Privacy and Freedom: Overview of Michigan’s Preservation of Personal Privacy Act

In the age of ever-expanding digital connectivity and surveillance capabilities, the line between private and public life is becoming increasingly blurred. Rewind to the 80s, legislation aimed to protect individual privacy rights emerged as counterbalances to the collection of data in video rentals. Fast-forward to today, and Michigan’s Preservation of Personal Privacy Act (PPPA) has been applied as an attempt to salvage personal privacy from an encroaching tide of data breaches and privacy exposures.

Introduced in 1988, Michigan’s PPPA was enacted in response to investigation into politician’s VHS rental history. The PPPA is designed to protect individuals from unwanted intrusions into their privacy by persons looking to collect, disseminate, or monetize personal information. Essentially, it prohibits the unauthorized disclosure, use, or sale of records that contain personal details about an individual’s buying or borrowing habits.

The PPPA initially arose from a privacy concern related to the sale and use of video rental records, but it has since grown to encompass records from bookstores, video rental stores, and various other businesses. The law had been a beacon of privacy protection, ensuring Michiganders maintain control over their personal information.

The PPPA’s fundamental purpose is laudable, it aims to protect citizens from potential exploitation in a society growing more reliant on personal data every day. It bestowed individuals with a legal shield to guard against intrusive practices by businesses.

However, as we step into the age of digital transformation and big data, this nearly 35-year-old law poses intriguing challenges. Given the law’s broad language and definitions, one can interpret that it could apply to online retailers, digital platforms, and potentially even social media companies. However, today it may have limited application to the internet. Deacon v. Pandora Media, Inc. (2016) 885 N.W.2d 628, 499 Mich. 477. The Court’s interpretation might provide a loophole for digital-only businesses to bypass PPPA’s regulations.

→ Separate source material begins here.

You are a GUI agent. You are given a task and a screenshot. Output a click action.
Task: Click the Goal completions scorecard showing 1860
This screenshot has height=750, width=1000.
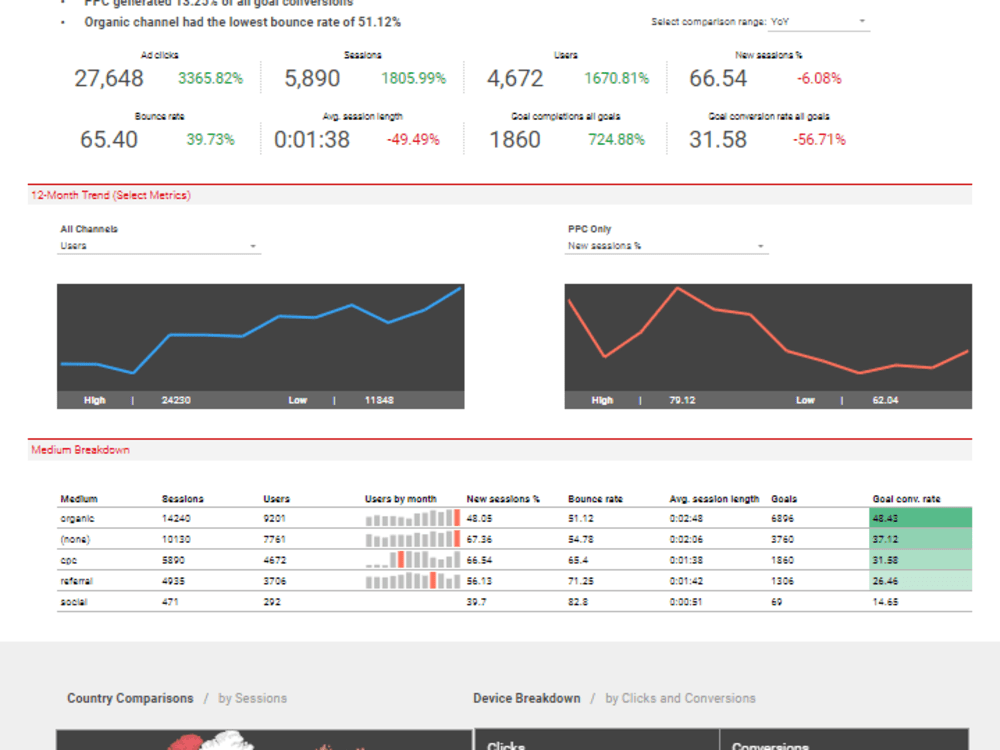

On the one hand, the PPPA had enabled Michiganders to enjoy a level of privacy unmatched in many other states, however it seems as though it has largely become obsolete. Legal scholars and policy-makers are encouraged to reconsider, adapt, and modernize laws like PPPA to ensure that privacy protections keep pace with the rapidly evolving technological landscape.

Politicians in the 80s reacted to the investigation by journalists into their video rental histories by passing the act. And Michigan’s Preservation of Personal Privacy Act represented a significant legislative move toward safeguarding privacy rights in an era where such rights are under threat. However, to ensure that it remains effective in the age of big data and digital commerce, the legislation needs to undergo thoughtful revision and modernization. And it appears as this particular moment politicians are uninterested in closing the digital hole in privacy.